Syncope is a common disorder of temporary loss of consciousness and posture, described as ‘fainting’ or ‘passing out.’ It’s usually related to temporary insufficient blood flow to the brain and annually affects six per cent of elderly persons and accounts for 3 per cent of emergency department visits. Syncope is an important heart problem, is disabling, costly, may cause grievous injury or may be the only initial sign before the sudden cardiac death. Evaluating cause of syncope is difficult as brain, heart or some metabolic abnormality could be responsible for the same. The probable cause of syncope is established in only 75 per cent of cases. The annual cost of evaluating and treating patients with syncope in United States alone is a staggering 800 million dollars.
The common faint or Vasovagal Syncope
Most of us remember that in our morning school assembly, a student would fall on prolonged standing. On lying flat on the ground he would recover promptly and such episodes were more common during sunny days. This was actually vasovagal syncope or the common faint. This is more common during emotional stress, pain, after a hot shower or in warm environment.

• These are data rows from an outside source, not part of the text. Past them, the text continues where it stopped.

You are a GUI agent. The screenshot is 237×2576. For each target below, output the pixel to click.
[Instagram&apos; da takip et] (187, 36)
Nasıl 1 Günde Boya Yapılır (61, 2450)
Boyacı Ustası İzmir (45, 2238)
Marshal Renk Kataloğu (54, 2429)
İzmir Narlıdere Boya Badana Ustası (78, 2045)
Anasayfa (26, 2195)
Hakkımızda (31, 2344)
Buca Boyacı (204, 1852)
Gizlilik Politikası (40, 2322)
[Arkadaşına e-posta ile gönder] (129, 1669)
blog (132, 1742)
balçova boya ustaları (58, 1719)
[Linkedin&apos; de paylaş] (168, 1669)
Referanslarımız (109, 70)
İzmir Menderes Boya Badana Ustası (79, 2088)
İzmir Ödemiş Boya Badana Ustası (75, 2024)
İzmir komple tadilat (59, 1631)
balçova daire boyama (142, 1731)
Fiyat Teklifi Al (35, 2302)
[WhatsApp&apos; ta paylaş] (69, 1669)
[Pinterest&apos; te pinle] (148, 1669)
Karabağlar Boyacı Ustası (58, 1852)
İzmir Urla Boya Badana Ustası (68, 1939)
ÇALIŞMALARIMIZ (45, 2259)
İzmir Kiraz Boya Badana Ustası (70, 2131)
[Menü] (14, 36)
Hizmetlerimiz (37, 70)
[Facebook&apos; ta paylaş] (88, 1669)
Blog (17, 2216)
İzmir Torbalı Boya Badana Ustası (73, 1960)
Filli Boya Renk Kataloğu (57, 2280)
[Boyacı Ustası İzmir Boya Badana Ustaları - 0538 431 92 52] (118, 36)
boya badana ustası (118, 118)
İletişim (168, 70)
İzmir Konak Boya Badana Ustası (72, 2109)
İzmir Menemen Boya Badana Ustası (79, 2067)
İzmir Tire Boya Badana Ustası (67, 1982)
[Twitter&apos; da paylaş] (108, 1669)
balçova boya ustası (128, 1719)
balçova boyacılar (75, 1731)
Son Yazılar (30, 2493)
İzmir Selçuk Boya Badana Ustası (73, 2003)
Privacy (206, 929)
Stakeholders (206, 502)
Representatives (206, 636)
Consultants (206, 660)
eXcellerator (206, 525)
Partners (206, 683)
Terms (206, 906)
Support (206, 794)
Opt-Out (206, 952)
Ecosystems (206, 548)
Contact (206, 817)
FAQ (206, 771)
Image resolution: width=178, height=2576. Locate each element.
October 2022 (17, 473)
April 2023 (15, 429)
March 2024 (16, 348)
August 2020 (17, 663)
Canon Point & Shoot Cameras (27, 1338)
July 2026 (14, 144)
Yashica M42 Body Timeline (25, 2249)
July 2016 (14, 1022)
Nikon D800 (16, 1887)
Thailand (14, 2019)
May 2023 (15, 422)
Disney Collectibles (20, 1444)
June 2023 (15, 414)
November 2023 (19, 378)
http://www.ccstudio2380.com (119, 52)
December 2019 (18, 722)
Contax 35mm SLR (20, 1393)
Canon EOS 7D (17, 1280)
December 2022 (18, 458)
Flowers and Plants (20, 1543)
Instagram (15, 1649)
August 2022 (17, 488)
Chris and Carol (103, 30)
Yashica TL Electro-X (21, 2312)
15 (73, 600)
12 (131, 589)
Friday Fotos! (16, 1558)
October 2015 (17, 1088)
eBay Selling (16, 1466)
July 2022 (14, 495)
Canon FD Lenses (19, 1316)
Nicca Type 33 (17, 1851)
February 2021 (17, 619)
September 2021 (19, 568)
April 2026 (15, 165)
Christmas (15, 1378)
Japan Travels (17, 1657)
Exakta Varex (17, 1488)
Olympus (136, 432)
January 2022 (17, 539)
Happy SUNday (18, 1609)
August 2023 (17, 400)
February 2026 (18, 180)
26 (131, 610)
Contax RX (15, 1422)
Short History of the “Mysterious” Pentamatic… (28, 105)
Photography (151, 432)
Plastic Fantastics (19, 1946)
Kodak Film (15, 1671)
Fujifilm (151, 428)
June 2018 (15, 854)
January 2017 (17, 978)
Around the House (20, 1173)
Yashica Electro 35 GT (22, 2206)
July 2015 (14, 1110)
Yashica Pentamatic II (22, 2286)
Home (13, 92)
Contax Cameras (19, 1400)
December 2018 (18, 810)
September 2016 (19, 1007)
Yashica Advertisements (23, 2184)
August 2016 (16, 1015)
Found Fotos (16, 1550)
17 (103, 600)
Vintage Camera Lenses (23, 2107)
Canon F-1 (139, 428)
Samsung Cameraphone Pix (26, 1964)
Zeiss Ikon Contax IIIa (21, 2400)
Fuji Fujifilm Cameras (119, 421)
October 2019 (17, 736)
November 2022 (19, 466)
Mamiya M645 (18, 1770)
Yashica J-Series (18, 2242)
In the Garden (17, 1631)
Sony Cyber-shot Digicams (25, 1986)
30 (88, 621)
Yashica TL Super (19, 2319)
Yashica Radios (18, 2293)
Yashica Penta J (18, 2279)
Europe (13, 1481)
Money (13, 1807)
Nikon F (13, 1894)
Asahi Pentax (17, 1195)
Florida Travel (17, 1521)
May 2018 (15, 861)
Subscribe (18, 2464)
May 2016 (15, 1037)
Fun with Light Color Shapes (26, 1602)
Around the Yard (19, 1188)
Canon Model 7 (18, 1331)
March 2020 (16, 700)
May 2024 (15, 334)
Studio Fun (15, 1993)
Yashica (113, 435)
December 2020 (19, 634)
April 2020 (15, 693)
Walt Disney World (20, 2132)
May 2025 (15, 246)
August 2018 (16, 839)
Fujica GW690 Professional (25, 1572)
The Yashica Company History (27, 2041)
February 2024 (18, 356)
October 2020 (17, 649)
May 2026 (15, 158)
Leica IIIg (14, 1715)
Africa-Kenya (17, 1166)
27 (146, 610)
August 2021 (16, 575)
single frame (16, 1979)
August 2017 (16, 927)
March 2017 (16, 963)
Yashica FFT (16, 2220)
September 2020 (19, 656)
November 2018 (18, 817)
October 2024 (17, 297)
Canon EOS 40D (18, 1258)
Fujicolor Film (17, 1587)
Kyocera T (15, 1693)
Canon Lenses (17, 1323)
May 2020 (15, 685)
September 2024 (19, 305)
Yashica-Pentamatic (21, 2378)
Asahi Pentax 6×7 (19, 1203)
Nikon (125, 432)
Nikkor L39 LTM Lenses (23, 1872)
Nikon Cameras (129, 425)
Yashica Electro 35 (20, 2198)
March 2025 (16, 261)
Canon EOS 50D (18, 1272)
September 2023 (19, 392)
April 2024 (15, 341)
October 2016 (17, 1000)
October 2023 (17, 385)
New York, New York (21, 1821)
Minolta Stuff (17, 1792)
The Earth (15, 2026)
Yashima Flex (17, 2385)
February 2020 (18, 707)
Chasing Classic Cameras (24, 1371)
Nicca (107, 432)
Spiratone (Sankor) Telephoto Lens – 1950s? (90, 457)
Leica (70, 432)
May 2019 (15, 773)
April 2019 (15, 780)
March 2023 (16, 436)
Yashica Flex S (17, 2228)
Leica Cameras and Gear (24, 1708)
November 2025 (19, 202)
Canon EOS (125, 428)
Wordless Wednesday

It is seen mostly in young women and is more often than not associated with warning symptoms such as nausea, blurred vision or light-headedness. But there are many more forms of syncope, with many causes, apart from the vasovagal syncope.
Tilt table testing and other tools
The gold standard test for the diagnosis of the common faint is tilt table test. This is a simple non-invasive method for recognition of this condition. Keeping the patient in upright position for 30 to 45 minutes at an angle of about 70 degrees performs this test. The test is done on a special mechanized examination table with safety belts and footrest. Sometimes an additional drug is given to enhance the positivity of the test. The positivity of the test is defined as development of syncope or slow heart rate with drop in blood pressure. The syncope observed is usually reversible on making the table horizontal or after giving additional drugs to the patient. The test is generally performed in a susceptible population where recurrent disabling syncope episodes or a single episode has occurred. But in presence of organic heart disease the test is contraindicated.
Other investigating tools for the diagnosis of syncope include careful history taking, holter monitoring, echocardiography, stress testing, signal averaged ECG, event recorder and electro physiology testing. A proper neurological examination completes the appropriate workup for this condition.
The treatment depends on the cause discovered and may include appropriate patient education, increase in salt intake, discontinuation of an offending drug, starting a new drug, pacemaker or AICD implantation and catheter ablation. The latter modalities are performed in specialized centers and are expensive. Cardiac syncope has a poorer prognosis than other forms of syncope. The one year end pint mortality rate has been shown to be as high as 18-33 per cent. Non-cardiac including vasovagal syncope seems to have no effect on overall mortality rates. Patients with syncope should be instructed not to drive until curative treatment has been done.